Stand: 08/2026 · Quelle: Anbieter-Website

Vorteile

  • Open-Source-Basis (Haystack)
  • Self-Hosting möglich
  • ISO 27001 und SOC 2 genannt
  • Kostenloses Studio zum Prototyping

Nachteile

  • Kein fertiges Endnutzer-Produkt, Entwicklungsaufwand nötig
  • AV-Vertrag und Cloud-Region nicht belegt
  • Dokument-Konnektoren (SharePoint, Confluence) nicht belegt

Passt, wenn …

  • Sie ein eigenes Entwicklungsteam haben und eine maßgeschneiderte RAG-Anwendung bauen wollen
  • Self-Hosting und Open-Source-Basis wichtig sind
  • Sie in einer regulierten Branche volle Kontrolle über die Pipeline brauchen

Was Sie beim Wechsel bedenken sollten

Ein Wechsel kostet mehr als die Lizenzdifferenz.
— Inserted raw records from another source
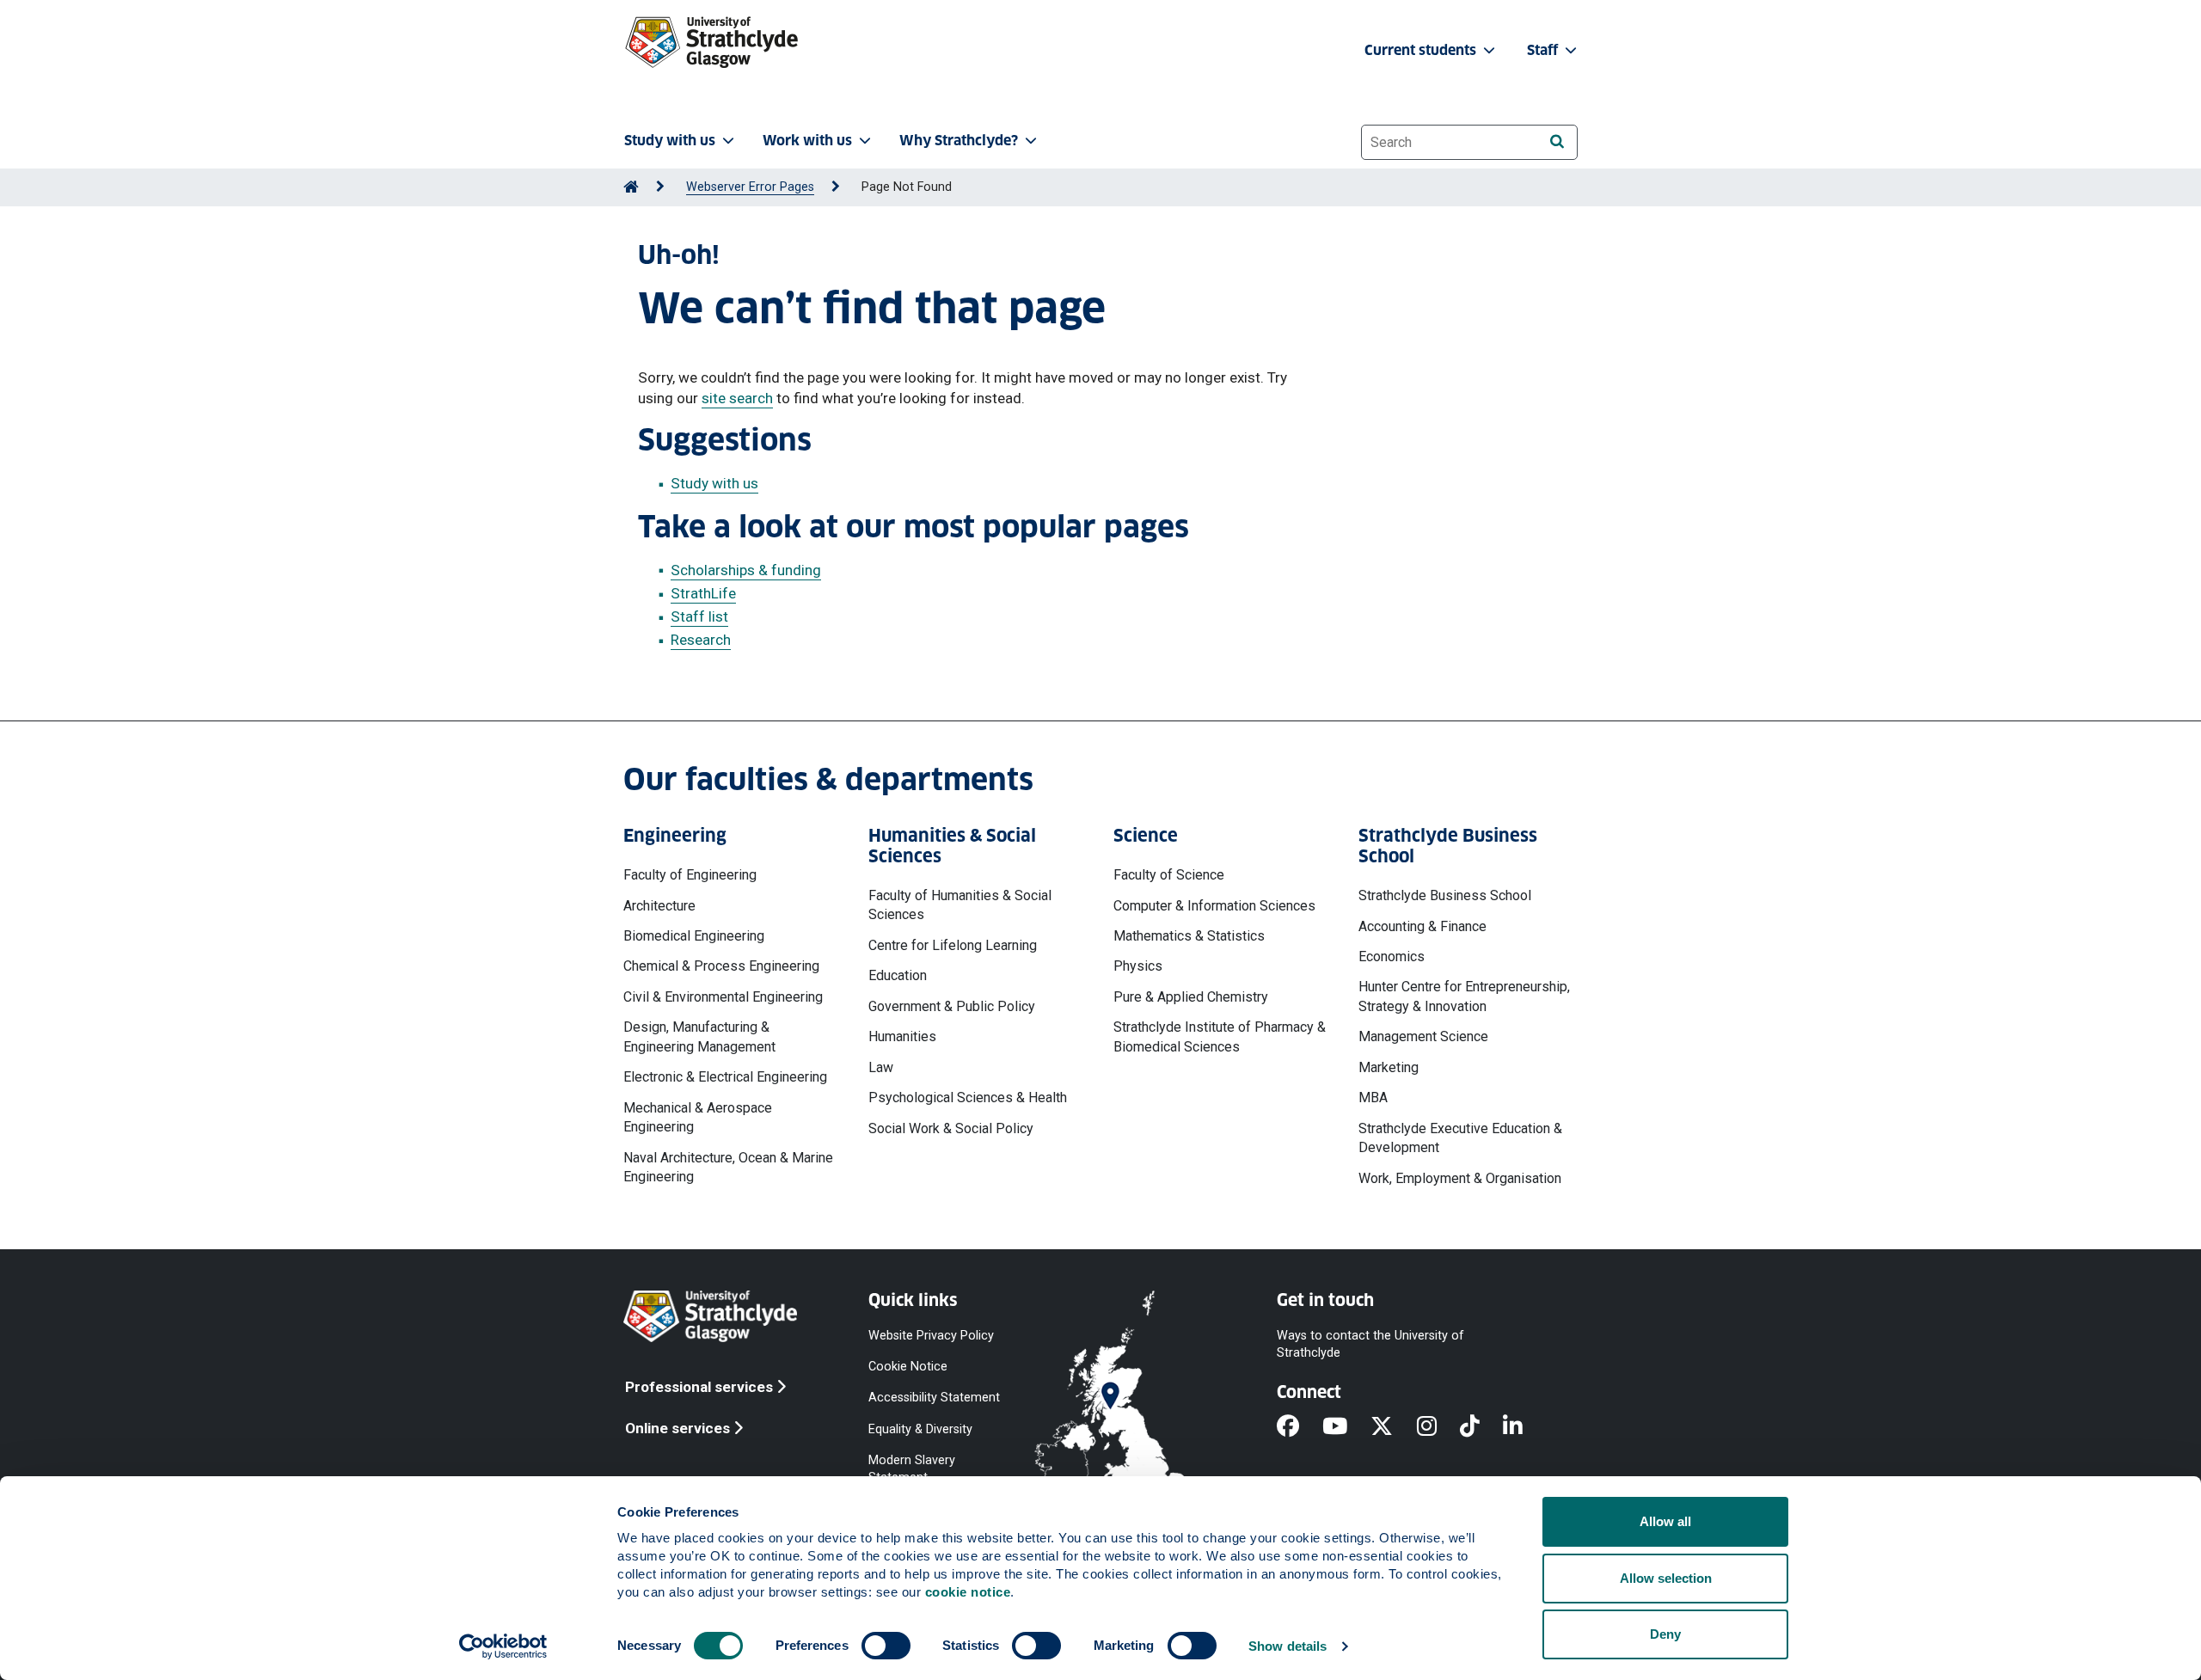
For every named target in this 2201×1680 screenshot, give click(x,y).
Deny (1665, 1634)
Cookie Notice (907, 1366)
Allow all (1665, 1521)
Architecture (659, 906)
Rechnen Sie Datenübernahme, neue Anbindungen, Schulung und die Zeit ein, in der zwei Systeme parallel laufen. Prüfen Sie außerdem Kündigungsfristen und Mindestlaufzeiten des bestehenden Vertrags.

  • Welche Daten müssen übernommen werden, und in welchem Format liegen sie vor?
  • Welche Anbindungen (E-Mail, ERP, CRM, Ablage) sind heute produktiv und müssen neu gebaut werden?
  • Wer schult die Mitarbeitenden, und wie lange dauert die Umgewöhnung?
  • Gibt es einen Zeitraum, in dem beide Systeme parallel laufen müssen?

Die Gesamtrechnung mit allen Kostenblöcken steht auf Was KI im Unternehmen kostet; die Einführung beschreibt der Fahrplan.

Häufige Fragen

Ersetzt eine Antwortebene unsere bestehende Suche?

In der Regel nicht. Sie legt sich über die vorhandenen Systeme und ergänzt die Trefferliste um formulierte Antworten mit Quellenangabe. Ablage und Versionsverwaltung bleiben, wo sie sind.

Brauchen wir ein eigenes Entwicklungsteam?

Für amber in der Regel nicht, das ist ein fertiges Produkt. deepset ist eine Entwicklungsplattform und setzt ein Team voraus, das eine eigene Anwendung baut und dauerhaft betreibt.

Woher weiß ich, ob eine Antwort stimmt?

Über die Quellenangabe. Jede Aussage sollte auf ein Dokument verweisen, das sich öffnen lässt. Prüfen Sie im Test 20 Fragen aus dem Arbeitsalltag und sehen Sie in jedem Fall nach, ob die genannte Fundstelle die Aussage trägt.

Was passiert mit veralteten Dokumenten?

Sie sind die häufigste Ursache für falsche Antworten. Sortieren Sie vor dem Anbinden aus oder kennzeichnen Sie Bereiche, die nicht ausgewertet werden sollen, und fragen Sie nach dem Aktualisierungsintervall der Anbindung.

Lohnt sich das für einen Betrieb mit 60 Mitarbeitenden?

Das hängt weniger an der Kopfzahl als am Rückfrageaufwand. Wenn Mitarbeitende regelmäßig Kolleginnen und Kollegen fragen, statt selbst zu suchen, ist der Nutzen messbar. Erheben Sie diesen Aufwand für zwei Wochen, bevor Sie entscheiden.